__Provided text__.
■ ■ ■ ■

Jill Carter, Stark City, has organized the recent attempt, unsuccessful to this point, to convince the East Newton R-6 Board of Education to toss Common Core, and she has also worked to organize opposition to Common Core in Neosho and Joplin.
Jill Carter, a parent from the East Newton School District, said her school board told her their “hands were tied” in implementing the new standards and that local control was at stake.
Officials from the Department of Elementary and Secondary Education (DESE) also spoke at the meeting, stressing that while adoption of new standards was required of all districts, methodology and curriculum in order to meet those standards would be left up to the local school board.“If a local school board will lose accreditation with the state if they don’t adopt these new standards, then were is the local control?” Carter told The Missouri Times. “The Missouri State Board of Education says that local school districts are the guardians of education in the state. How can they be the guardians if they are being dictated to?”

■ ■ ■ ■

__Information supplied__.
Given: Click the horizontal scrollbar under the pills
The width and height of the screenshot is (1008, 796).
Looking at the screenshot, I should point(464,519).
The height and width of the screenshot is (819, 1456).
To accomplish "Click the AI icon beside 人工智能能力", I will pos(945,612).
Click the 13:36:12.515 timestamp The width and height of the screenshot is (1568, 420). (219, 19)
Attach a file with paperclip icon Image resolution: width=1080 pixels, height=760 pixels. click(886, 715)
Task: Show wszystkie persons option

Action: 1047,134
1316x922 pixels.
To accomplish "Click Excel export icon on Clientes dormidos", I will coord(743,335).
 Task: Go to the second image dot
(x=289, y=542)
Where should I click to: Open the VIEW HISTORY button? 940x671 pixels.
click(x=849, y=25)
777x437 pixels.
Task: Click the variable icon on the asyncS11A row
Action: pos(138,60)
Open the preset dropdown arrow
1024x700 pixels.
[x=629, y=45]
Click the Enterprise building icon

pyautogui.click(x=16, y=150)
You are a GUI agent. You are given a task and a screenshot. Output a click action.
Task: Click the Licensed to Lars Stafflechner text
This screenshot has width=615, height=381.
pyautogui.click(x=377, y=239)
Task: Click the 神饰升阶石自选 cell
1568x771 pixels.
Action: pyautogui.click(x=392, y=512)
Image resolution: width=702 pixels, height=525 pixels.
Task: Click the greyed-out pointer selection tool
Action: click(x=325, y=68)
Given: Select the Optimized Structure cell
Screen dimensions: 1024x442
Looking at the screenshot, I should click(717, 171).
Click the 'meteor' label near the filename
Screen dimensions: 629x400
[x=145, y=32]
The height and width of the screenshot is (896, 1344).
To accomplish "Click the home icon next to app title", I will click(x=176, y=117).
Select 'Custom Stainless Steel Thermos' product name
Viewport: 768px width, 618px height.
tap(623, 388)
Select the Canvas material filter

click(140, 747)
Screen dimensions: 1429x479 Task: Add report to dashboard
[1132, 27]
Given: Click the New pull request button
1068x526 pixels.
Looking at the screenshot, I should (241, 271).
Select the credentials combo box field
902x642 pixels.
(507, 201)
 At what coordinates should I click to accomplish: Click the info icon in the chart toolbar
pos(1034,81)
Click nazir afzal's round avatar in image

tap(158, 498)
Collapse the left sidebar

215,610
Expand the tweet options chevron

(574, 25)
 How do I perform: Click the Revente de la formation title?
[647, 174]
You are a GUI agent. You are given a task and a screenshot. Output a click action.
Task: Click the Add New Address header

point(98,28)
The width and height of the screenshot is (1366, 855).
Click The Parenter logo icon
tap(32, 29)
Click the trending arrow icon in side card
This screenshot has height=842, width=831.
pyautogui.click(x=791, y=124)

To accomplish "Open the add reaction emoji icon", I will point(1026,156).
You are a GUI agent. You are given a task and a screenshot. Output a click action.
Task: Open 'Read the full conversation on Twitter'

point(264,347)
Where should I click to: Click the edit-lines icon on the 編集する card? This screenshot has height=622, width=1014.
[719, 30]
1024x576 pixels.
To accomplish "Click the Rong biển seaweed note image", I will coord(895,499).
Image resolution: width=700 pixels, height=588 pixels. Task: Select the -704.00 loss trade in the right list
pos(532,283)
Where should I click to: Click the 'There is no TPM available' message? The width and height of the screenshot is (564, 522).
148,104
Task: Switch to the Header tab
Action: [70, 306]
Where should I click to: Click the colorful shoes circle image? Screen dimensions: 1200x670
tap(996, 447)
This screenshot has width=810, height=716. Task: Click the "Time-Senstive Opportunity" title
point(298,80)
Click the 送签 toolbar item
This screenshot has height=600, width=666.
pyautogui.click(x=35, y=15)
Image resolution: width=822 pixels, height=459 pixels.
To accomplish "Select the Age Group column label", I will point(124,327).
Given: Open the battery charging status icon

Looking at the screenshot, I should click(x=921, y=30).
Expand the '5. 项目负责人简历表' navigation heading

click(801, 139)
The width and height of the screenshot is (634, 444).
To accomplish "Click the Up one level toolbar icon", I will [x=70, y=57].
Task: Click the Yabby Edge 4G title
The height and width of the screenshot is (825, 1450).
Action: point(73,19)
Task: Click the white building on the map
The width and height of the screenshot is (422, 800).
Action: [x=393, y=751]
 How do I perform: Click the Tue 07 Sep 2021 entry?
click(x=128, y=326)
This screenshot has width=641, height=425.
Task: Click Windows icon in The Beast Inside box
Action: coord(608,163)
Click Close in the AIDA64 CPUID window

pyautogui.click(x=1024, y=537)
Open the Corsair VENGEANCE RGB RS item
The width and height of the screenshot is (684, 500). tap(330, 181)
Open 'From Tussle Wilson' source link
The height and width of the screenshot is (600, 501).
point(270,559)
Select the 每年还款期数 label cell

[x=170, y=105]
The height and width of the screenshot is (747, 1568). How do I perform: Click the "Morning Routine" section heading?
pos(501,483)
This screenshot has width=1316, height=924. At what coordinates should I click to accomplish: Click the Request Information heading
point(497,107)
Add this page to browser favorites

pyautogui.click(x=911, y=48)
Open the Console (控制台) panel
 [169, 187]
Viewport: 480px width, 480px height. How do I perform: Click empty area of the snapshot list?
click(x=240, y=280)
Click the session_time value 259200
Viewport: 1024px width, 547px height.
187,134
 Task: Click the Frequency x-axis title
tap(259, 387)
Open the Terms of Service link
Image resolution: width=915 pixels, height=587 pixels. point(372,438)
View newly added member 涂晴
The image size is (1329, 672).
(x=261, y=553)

■ ■ ■ ■

__Assigned task A__.
Answer these questions using the text about opposition to Common Core.
(i) Which board of education did Jill Carter try to convince to toss Common Core?
(ii) According to Carter, what did her school board say about its hands in implementing the new standards?
(iii) According to the state education officials at the meeting, who would decide the methodology and curriculum for meeting the standards?
__Assigned task B__. From the text about opposition to Common Core, output the part that opens with the words containing "Jill Carter, Stark" and closes with "was at stake.".
__Assigned task C__. Go on with the text about opposition to Common Core, starting after its final sentence.

__Answer space A__.
(i) The East Newton R-6 Board of Education.
(ii) The board told her its "hands were tied."
(iii) The local school board.

__Answer space B__.
Jill Carter, Stark City, has organized the recent attempt, unsuccessful to this point, to convince the East Newton R-6 Board of Education to toss Common Core, and she has also worked to organize opposition to Common Core in Neosho and Joplin.
Jill Carter, a parent from the East Newton School District, said her school board told her their “hands were tied” in implementing the new standards and that local control was at stake.

__Answer space C__.
1 comment:
We have had these types of standards in Missouri for 20 years. Frankly these standards are better than the ones we had before, though they are still far too wordy with too much jargon. I don't think there would be near the backlash if you had essentially one page per subject per grade. Short and to the point.
Please separate the argument about all the standardized testing from the quality of the standards themselves. Especially when you have multi-billion dollar corporations making more and more money off the taxpayer.
I don't have a problem with all biology students taking the same test at the end of the year, but it would be nice if that test were created by Missouri college biology teachers so that it reflects what they expect incoming freshmen to know. Same for algebra, English composition, etc.